Pa ailleurs, la question de la propriété intellectuelle des livrables réalisés par le prestataire et des données produites ou agrégées par l’utilisation d’une solution doit être régie dans la clause de réversibilité. En effet, seuls les éléments appartenant au client pourront lui être restitués. Dans cette hypothèse, la restitution devra prendre en compte les éléments, données, livrables, tels qu’ils sont transmis au moment de la mise en œuvre de cette clause.

Bien entendu, la phase de réversibilité ne doit en aucun cas modifier la qualité, ainsi que les termes, conditions et les niveaux de services du contrat. A ce titre, la convention de service, ainsi que les éventuelles pénalités attachées aux taux de disponibilité de la solution, continuent à s’appliquer pendant la phase de réversibilité.

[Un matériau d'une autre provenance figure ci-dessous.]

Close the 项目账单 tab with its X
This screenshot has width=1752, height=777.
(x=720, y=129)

Modalités techniques de réversibilité

La clause de réversibilité ou le plan devra faire état des prérequis techniques et contraintes applicables à la mise en œuvre de la réversibilité.

A ce titre, l’Agence nationale de la sécurité des systèmes d’information (ANSSI) préconise, dans son dernier référentiel d’exigences applicables à un prestataire de services d’informatique en nuage (SecNumCloud), la mise en œuvre de la réversibilité selon l’une des modalités suivantes :

« la mise à disposition de fichiers suivant un ou plusieurs formats documentés et exploitables en dehors du service fourni par le prestataire ;

la mise en place d’interfaces techniques permettant l’accès aux données suivant un schéma documenté et exploitable (API, format pivot, etc.). »

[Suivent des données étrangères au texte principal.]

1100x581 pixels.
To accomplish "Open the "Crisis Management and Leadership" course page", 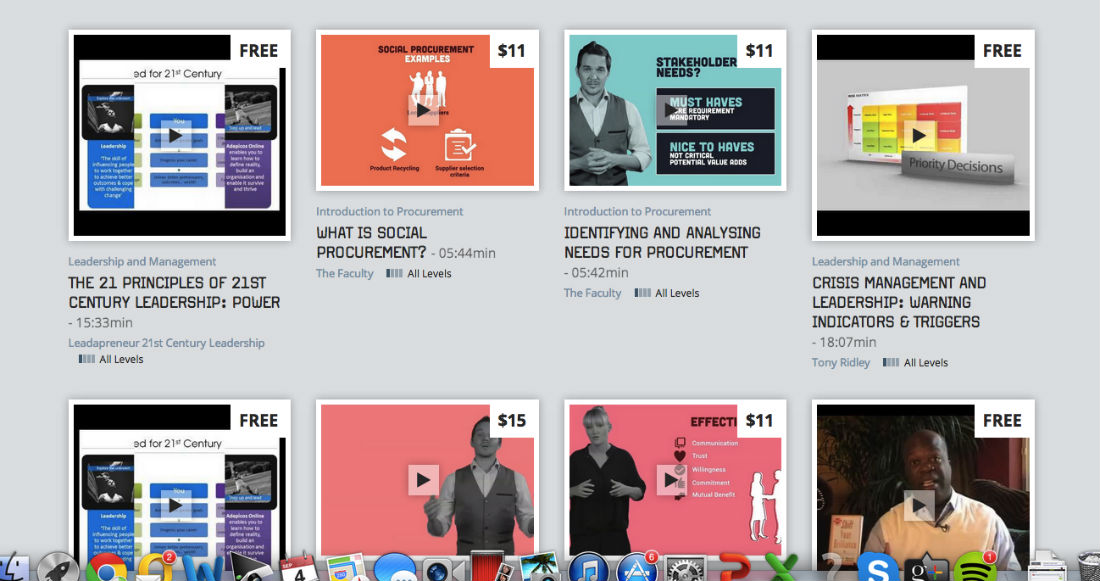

En effet, outre la mise à disposition des données dans un format « ouvert », de nombreux éditeurs prévoient aujourd’hui la possibilité pour le client de télécharger lui-même ses données ou encore d’utiliser une interface applicative de programmation (API) afin de permettre une migration automatisée vers une solution tierce.

Ainsi, le Client devra prévoir le format de restitution (propriétaire ou non) ou à tout le moins préconiser que cette restitution s’effectuera selon les « standards du marché ».

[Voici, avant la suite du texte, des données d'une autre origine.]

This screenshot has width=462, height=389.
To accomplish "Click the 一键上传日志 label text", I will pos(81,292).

A noter également que le Client devra disposer d’un délai suffisamment adapté à ses besoins et/ou à son métier, lui permettant de récupérer l’ensemble de ses actifs.

Activités ou fonctions importantes ou critiques

Les modalités contractuelles relatives à la réversibilité doivent répondre à la nature spécifique des opérations externalisées.

Il convient de porter une attention particulière en cas d’externalisation des activités ou fonctions importantes ou critiques au sens de la réglementation applicable notamment aux secteurs d’activité de la banque, des assurances.

Rappelons que l’Autorité européenne des assurances et des pensions professionnelles (AEAPP) a formulé des orientations relatives à la sous-traitance à des prestataires de services en nuage.

De manière générale, l’entité concernée doit identifier et gérer les risques liés à l’externalisation des activités ou fonctions importantes ou critiques, notamment en termes de réversibilité.

A ce titre, elle doit élaborer et documenter en amont des stratégies de retrait, et de prévoir des garanties contractuelles de restitution des données, notamment « en cas d’insolvabilité, de résolution ou d’interruption des activités commerciales du prestataire de services en nuage ».

En tout état de cause, la clause de réversibilité devra être rédigée et négociée à la lumière de l’ensemble des autres stipulations du contrat, des besoins du client ou de la faisabilité pour le prestataire.